J. R. Ward’s Black Dagger Brotherhood books are like chocolate chip cookies – they are really good and no matter how many you have had, you always want more. The main series now has 15 (soon to be 16) books, but Blood Fury is the third book in her spin-off Black Dagger Legacy series. The original series has as its focus the fight between the Brotherhood vampires and the evil Lessers, with many, many characters and story arcs, but this series is more narrowly focused on the new trainees the Brotherhood are training to be soldiers in the fight. All books in both series really need to be read in the order they were published, so you shouldn’t be jumping into either series with this book. If you are up-to-date, this is a welcome addition to the group. (You can find the reading order at Goodreads.)
This book, like the previous two books in the Black Dagger Legacy series, is shorter than the books in the main series. It also focuses on two couples getting their happily-ever-after, unlike the previous books which just focused on one couple. In this case the couples are Peyton and Novo, Brotherhood trainees who have never seen each other as romantic interests, and Saxton and Ruhn, two individuals from opposite sides of vampire society. Because of the focus on two couples, this book almost feels like like two novellas joined together. Of the two stories, I was more interested in Saxton and Ruhn, as Saxton has been a presence in the main series since around book 6 or so, and it was nice to see him finally get his HEA.
Peyton and Novo are classmates in the trainee program. Peyton had his heart broken previously because of his unrequited affection for Paradise (who got her HEA with someone else in the first book in the Legacy series, Blood Kiss). Novo is trying to prove herself in the training program and does not want to be distracted by any romantic feelings for a fellow trainee. They both have family issues, and Novo in particular has a secret that is part of why she is in the program and also part of the reason she does not want to become romantically involved with anyone. I found their story to rather routine, and there was a detail with Novo’s story that I felt violated previously understood rules of the vampire world in this series, so I was not as excited about their part of the book. However. J. R. Ward still drew me in, with the crack of her storytelling.

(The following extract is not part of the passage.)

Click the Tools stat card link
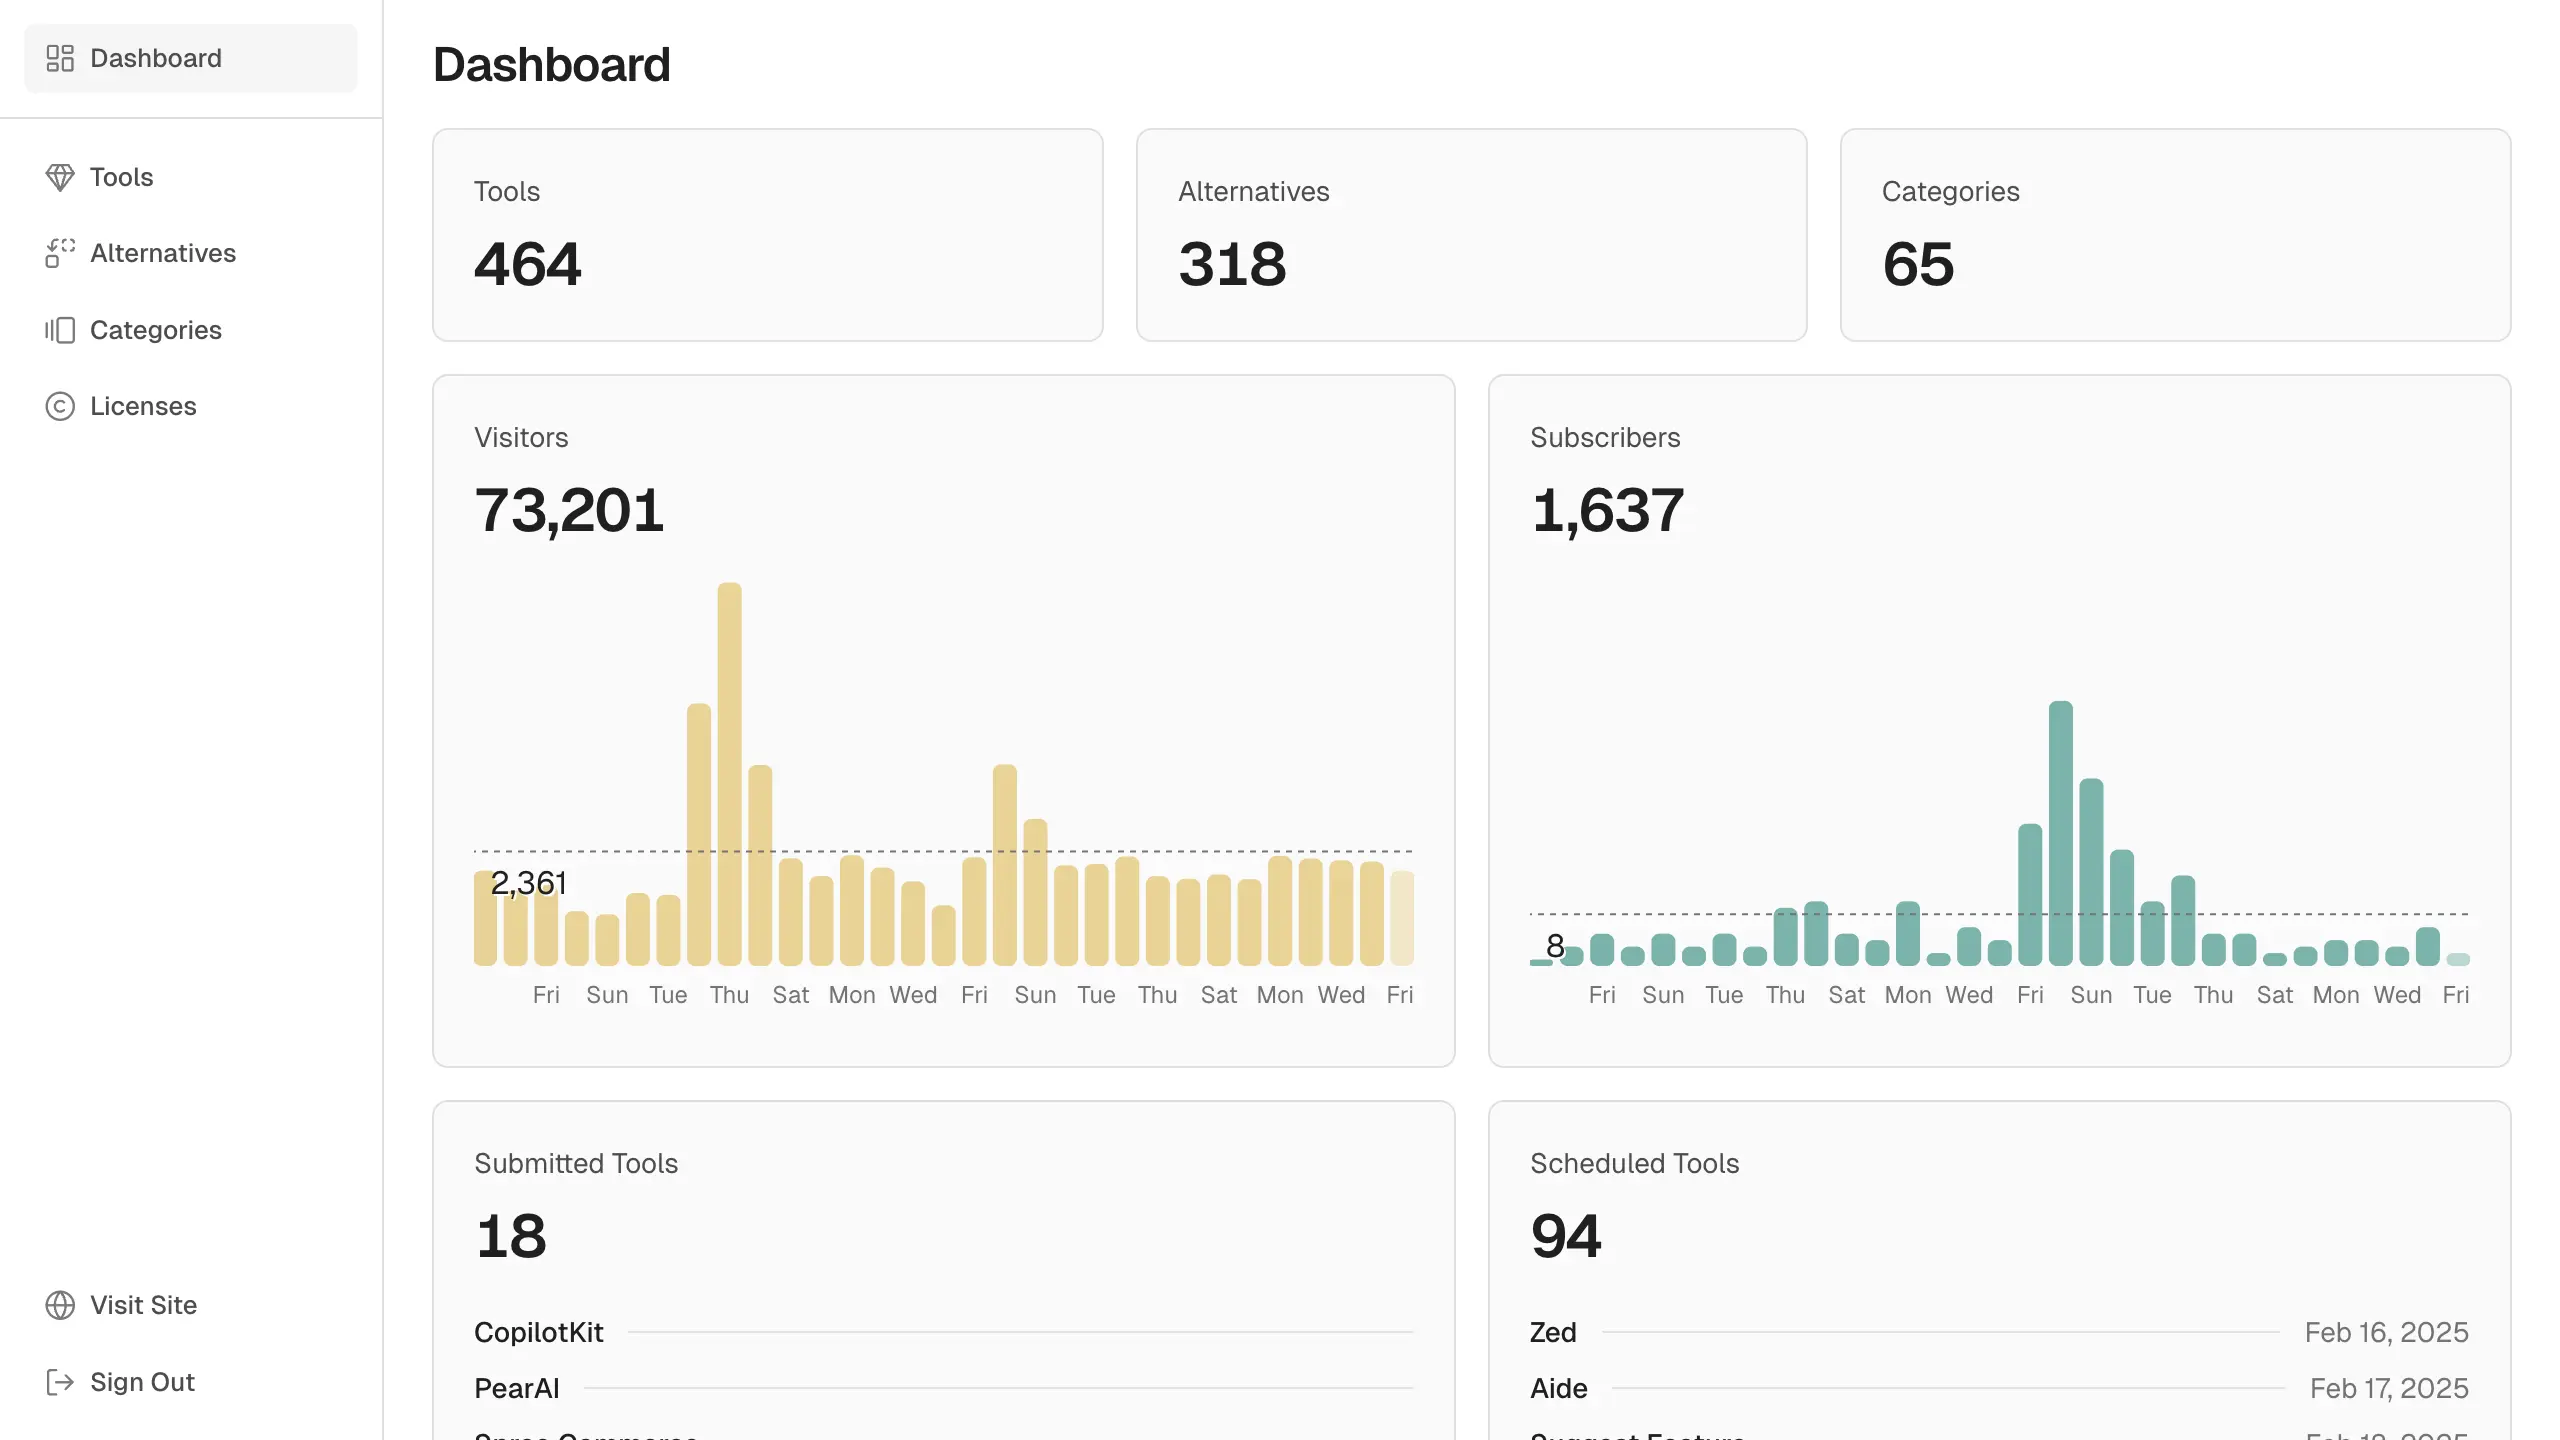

Saxton and Ruhn were my favorite parts of the book. Saxton, the vampire king’s lawyer, has been a secondary character for many books. He was previously involved with the soldier Blay, and is still not over their breakup. He keeps running into Blay (and his mate Quinn) while performing his duties for the king, and it is so difficult for him he feels like he may need to move to get on with his life. He feels a spark when he meets Ruhn, but is unsure if Ruhn is gay or even interested in a relationship. Ruhn is from a lower class than Saxton, and has a painful past. He wants to feel useful in the king’s household and is finding it difficult to find his place. In helping an elderly female vampire with problems she is having with her home, Saxton and Ruhn are thrown together and sparks eventually fly. Their path to happiness was very emotional and sweet. I kind of wish they had their own book to themselves, because I would have enjoyed seeing more of this journey rather than sharing it with another couple.